Munich taps geothermal plants outside the city for district heating

View over Munich, Germany (source: Praxisforum Geohtermie.Bayern/ Enerchange)
Alexander Richter 23 May 2019

Municipal utility of Munich, Stadtwerke München (SWM) plans to optimise its geothermal power plants outside the city to connect them to its Munich district heating networks in the medium term.

The city utility of Munich in Bavaria/ Germany, Stadtwerke München (SWM), is working on expanding the three geothermal power plants in Sauerlach, Dürrnhaar and Kirchstockach, with the goal to provide thousands of households inside and outside the city with district heating.

With this goal in mind, the municipal utility has secured a permit for “Munich Suedost” from the Bavarian Ministry of Economic Affairs’s, which allows further research (into geothermal resources) of the area more closely extending far into the districts of Miesbach, Rosenheim and Bad Tölz-Wolfratshausen. This should be done with the help of seismic measurements. SWM is building a district heating network in the Ottobrunn and Hohenbrunn areas. It should be just the beginning.

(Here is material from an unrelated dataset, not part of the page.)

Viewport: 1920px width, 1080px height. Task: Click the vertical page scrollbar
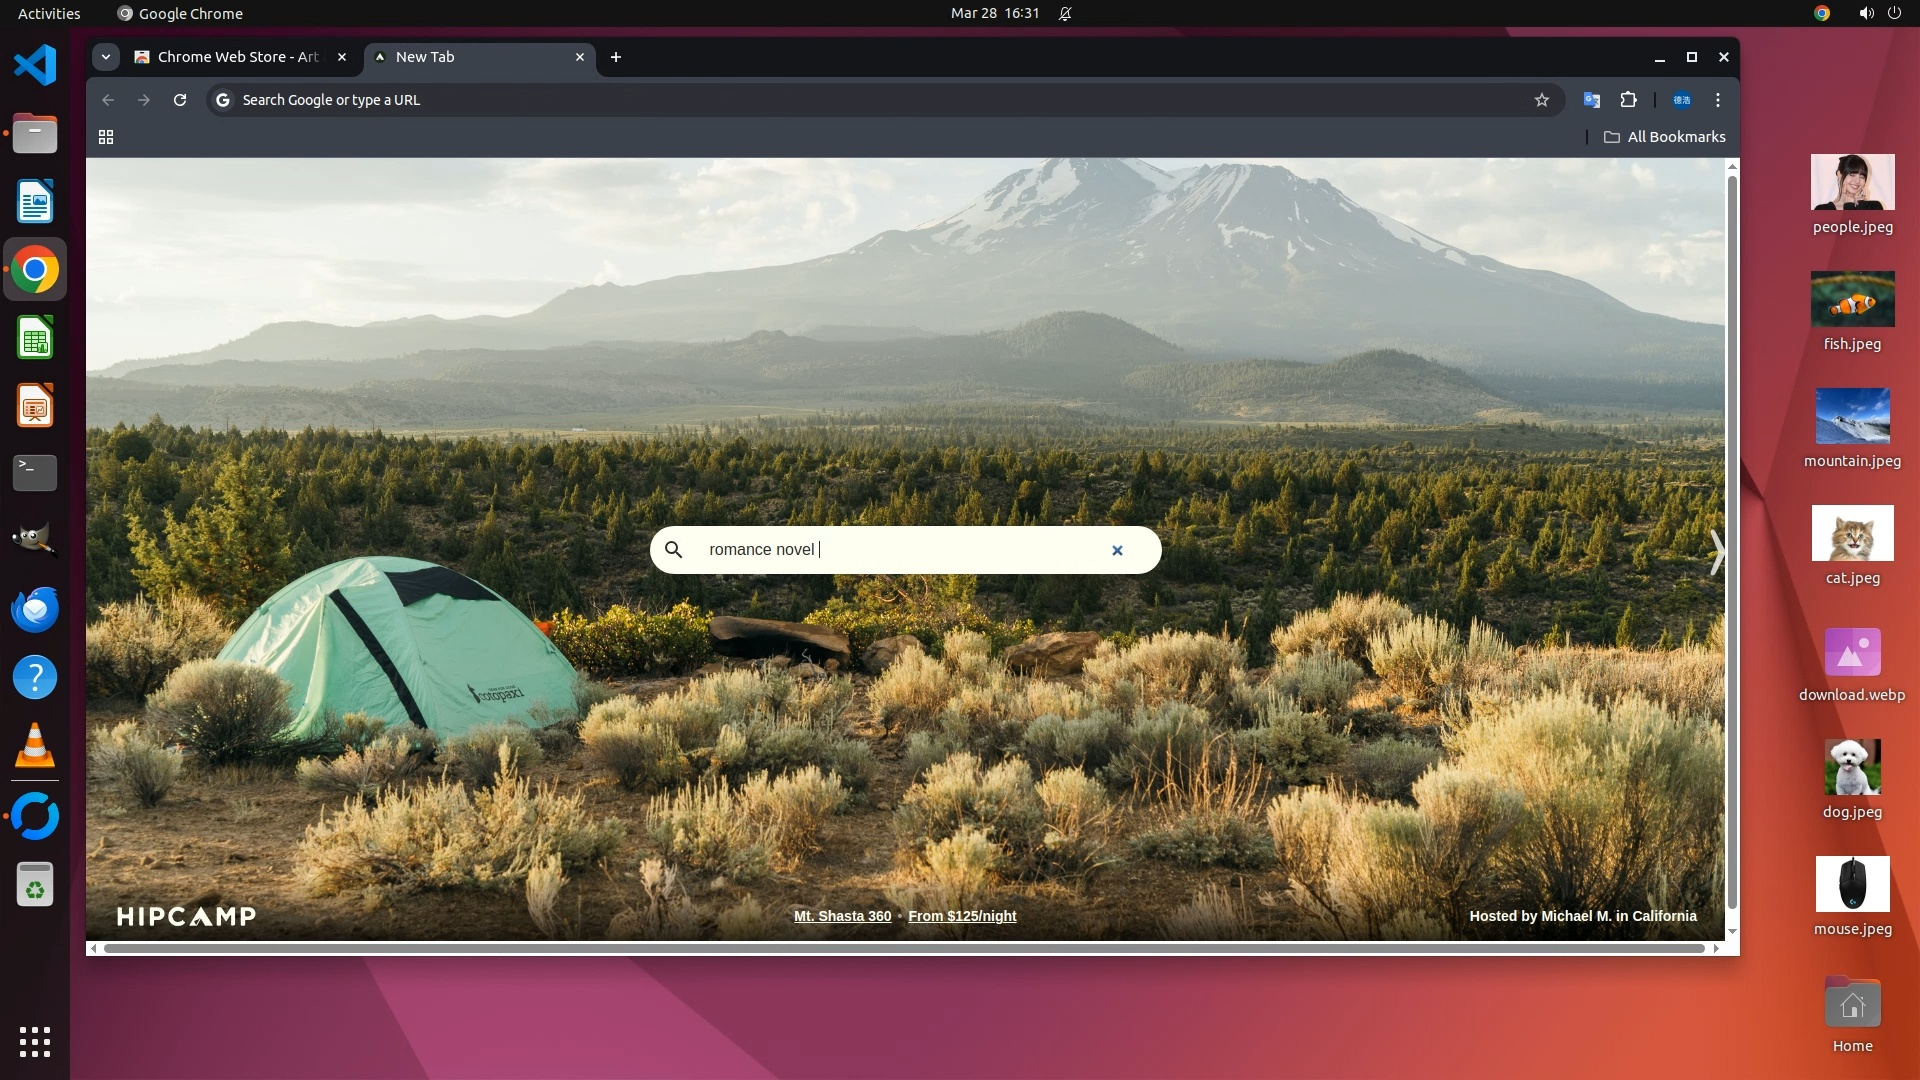1732,540
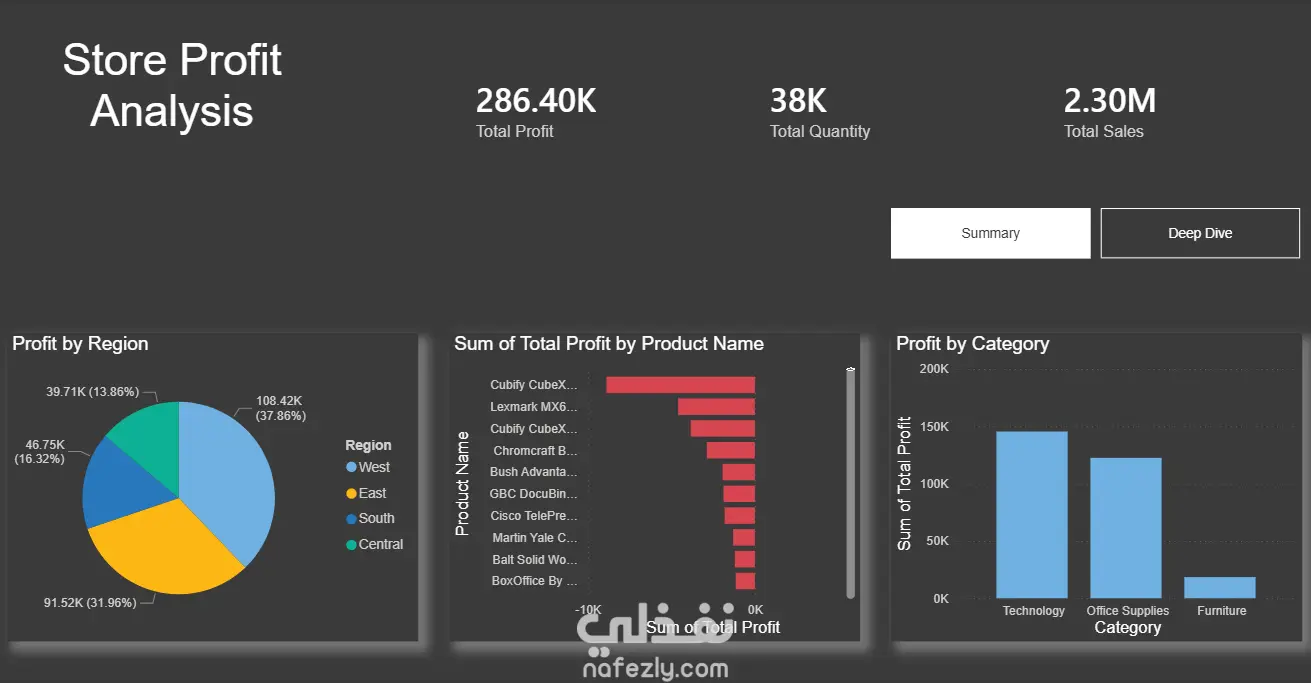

With the goal of a CO2-neutral energy supply, the Munich municipal utility not only invests in wind farms in the North Sea, they also extend their efforts directly to the immediate surroundings. Last year, a complex seismic survey was conducted, in cooperation with the geothermal companies in Pullach and Grünwald, that was to determine whether further deep drilling would make sense. The first results were promising. According to Helmut Mangold, Managing Director of Innovative Energy for Pullach GmbH (IEP), the data is currently being analyzed more closely in order to better assess the potential for generating energy. He expects results at the end of June or July (2019). Then, the three partners could individually or jointly, which would offer themselves according Mangold, further power plant plans. Mangold thinks primarily of district heating.

SWM is also focusing its attention more and more on district heating. In Sauerlach, Dürrnhaar and Kirchstockach, the utility has three geothermal plants in its hands, of which Sauerlach has previously supplied district heating customers. The municipal utility wants to change that and integrate the three power plants into a district heating network, as the technical managing director of Stadtwerke, Helge-Uve Braun, announces.

The three geothermal plants should help to achieve the stated goal of the municipal utilities, to supply the city of Munich fully with renewable energy by 2040. This is to be achieved mainly with the help of deep geothermal energy. The acquisitions of Energieversorgung Ottobrunn and Bio-Energie Taufkirchen (BET) have already secured SWM a considerable pipeline network, which is currently being further expanded.

According to the plan, Energieversorgung Ottobrunn will complete the connection to the Kirchstockach geothermal plant later this year. In addition to a biomass power plant, Bio-Energie Taufkirchen also has a 40-kilometer long-distance heating network that supplies customers in Taufkirchen, Unterhaching, Hohenbrunn, Brunnthal and Neubiberg, as well as in Ottobrunn’s west. According to SWM Managing Director Braun, the utility strives for a line connection also in the Munich urban area in the medium term.

In order to be able to tackle these large and long-term goals on a solid basis, further research is planned to explore the subsurface from which the existing power plants, especially in Dürrnhaar and Kirchstockach, draw hot water. Currently, only electricity is being generated from the resources tapped by these plants.

The municipal utilities took over both geothermal plants in 2016, as we reported. As municipal utilities spokesman Michael Solic says, existing geothermal concessions have undergone potential analysis for district heating use. It has been shown that there is too little subsurface data available in the Kirchstockach and Dürrnhaar facilities.

Using seismic measurements, the plan is to explore in more detail three-dimensionally how the water-bearing layers ran and where there were fractures in the rock in order to be able to use the thermal water flows underground as “as sustainably and optimally as possible”. Where, in the next few months, the vibrating vehicles known from the in-depth investigation in the Pullach area will show up, according to Solic, it is still not clear. Currently, preparations are underway for the targeted investigation. If measurements were to be made, a separate permit would be requested from Bergamt Südbayern in the Ministry of Economic Affairs.